Can foreigners and overseas Vietnamese inherit shares in Vietnam, and under which country's law
The most common misconception is that "holding a foreign nationality means you cannot inherit assets in Vietnam." This is not correct. The right to inherit is not lost because of nationality. Shares in a joint-stock company and capital contributions in a limited liability company are property rights that the law classifies as movable property, and they are therefore not subject to the ownership restrictions applied to real estate. In other words, a child holding a foreign passport can fully be a lawful heir to the shares left by a parent.
The crux is not "whether you are entitled," but "which country's law determines the inheritance." This is precisely what sets a cross-border share-inheritance matter apart from a purely domestic one.
What does this mean for you? For shares and capital contributions (movable property), the law applied to determine who the heirs are and how the estate is divided is the law of the nationality of the deceased, not the nationality of the heir.

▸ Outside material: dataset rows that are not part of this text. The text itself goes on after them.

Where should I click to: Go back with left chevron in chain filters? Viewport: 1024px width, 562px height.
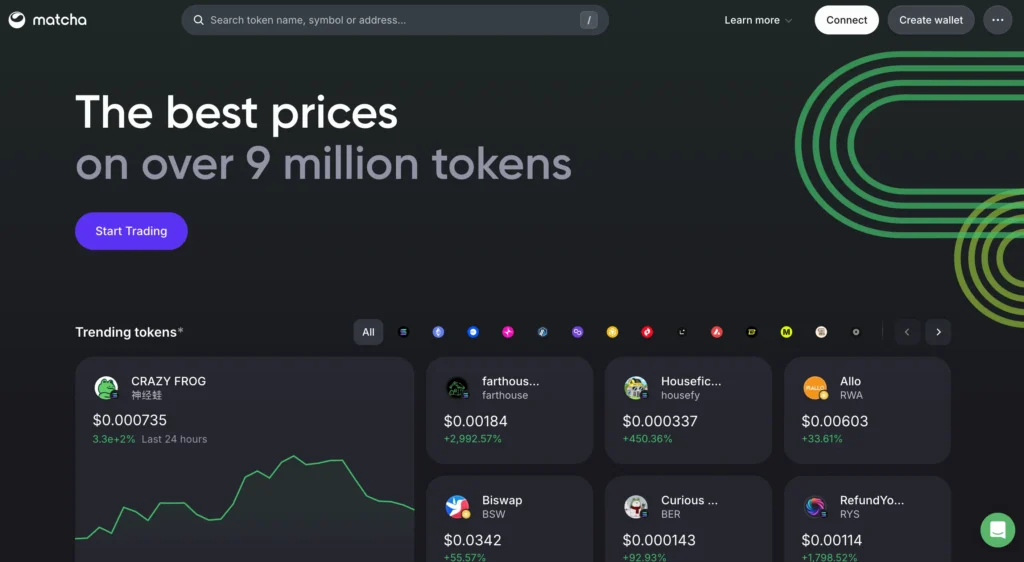point(907,332)
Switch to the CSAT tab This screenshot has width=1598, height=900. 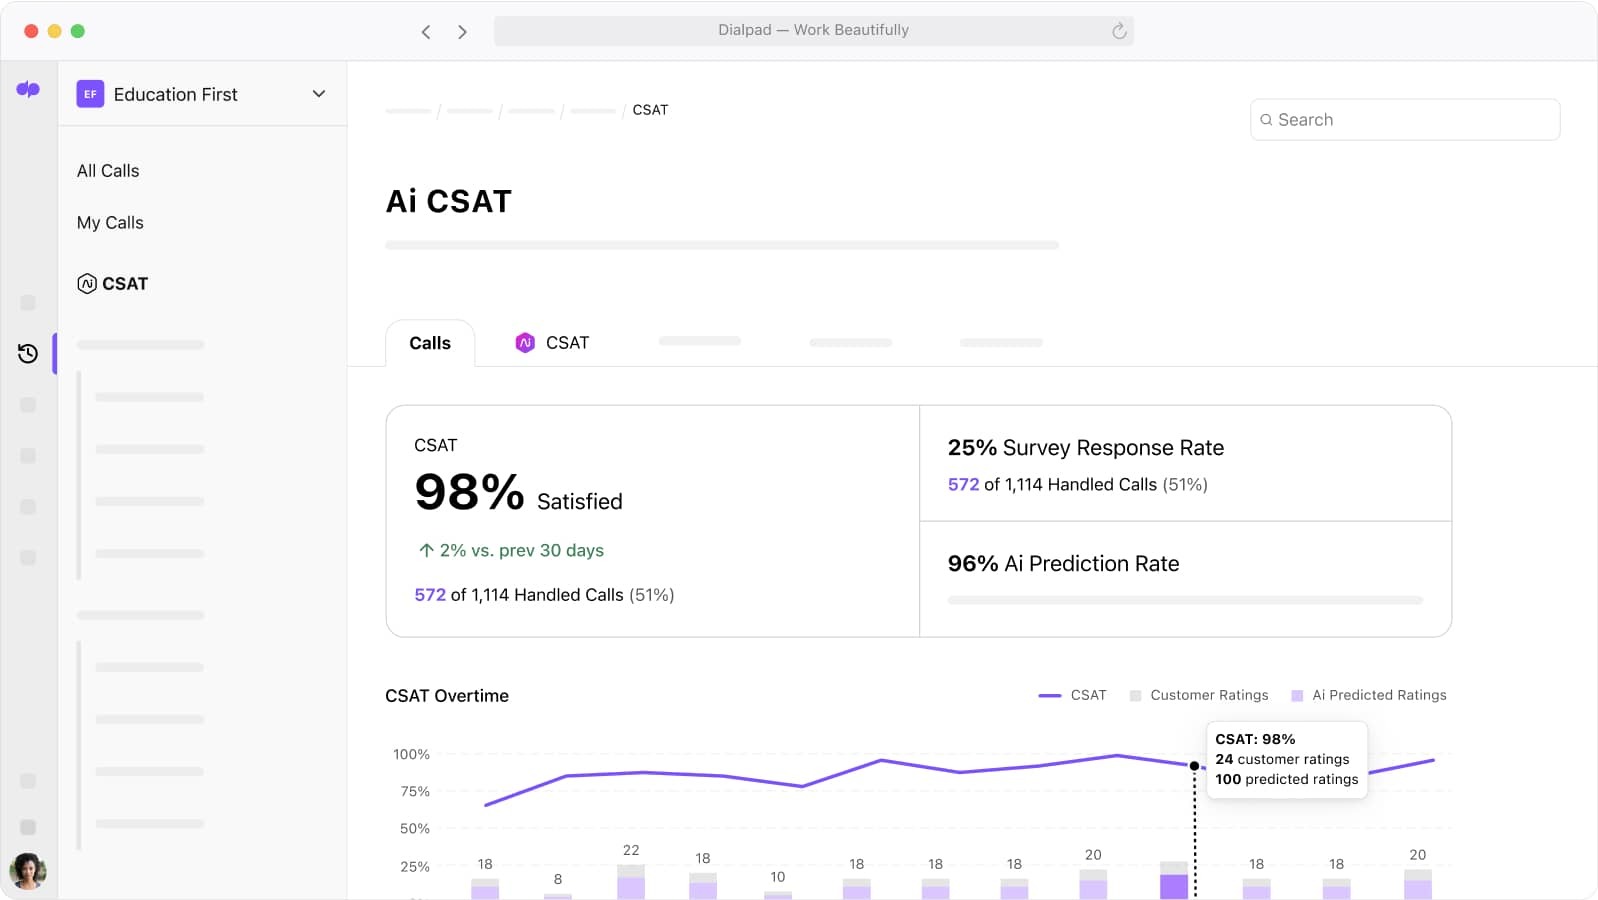(x=566, y=342)
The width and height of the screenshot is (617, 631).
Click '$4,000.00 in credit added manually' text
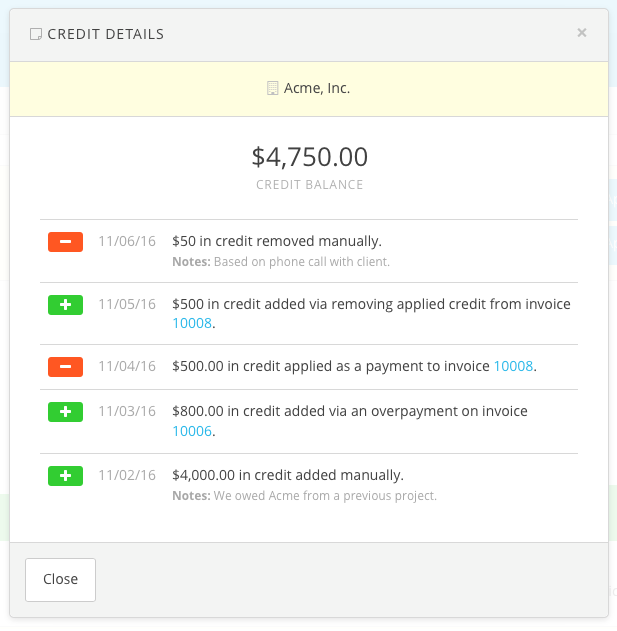pyautogui.click(x=288, y=475)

If the decedent was a Vietnamese citizen, Vietnamese law governs the entire inheritance, even when all of the children live abroad. If the decedent held a foreign nationality but owned shares in a Vietnamese company, the law of their country determines the classes of heirs, while the exercise of that right in Vietnam (registration and transfer of title to the shares) still follows the procedure under Vietnamese law. Note that this rule applies only to movable property; immovable property, by contrast, follows the law of the country where the property is located, so do not treat shares the way you would treat a house.
When you inherit, do you become a shareholder or a company member
A point that surprises many people: with shares and capital contributions, the heir does not merely receive a "cash value" but steps directly into the position of an owner in the company. Enterprise law provides that this happens automatically, without the consent of the remaining shareholders or members.
For a joint-stock company:
The heir formally becomes a shareholder from the moment their information is fully recorded in the register of shareholders, and the company is obliged to update this register at the request of the relevant shareholder. Working with the company itself to be recorded is therefore a mandatory step that cannot be skipped.
For a limited liability company with two or more members, the principle is similar, but the legal status is that of a "member" rather than a "shareholder":
If the heir does not wish to take part in management or bear the responsibilities of a member, the law allows that capital contribution to be redeemed by the company or transferred for its value. This is the option many heirs living far away choose: rather than holding the status of a member in a company they do not manage, they take the value of the contribution and remit it home. Whether you are a shareholder of a joint-stock company or a member of a limited liability company will determine the procedure, the documents, and even the valuation method that follows, so correctly identifying the type of company at the outset is the first thing to do.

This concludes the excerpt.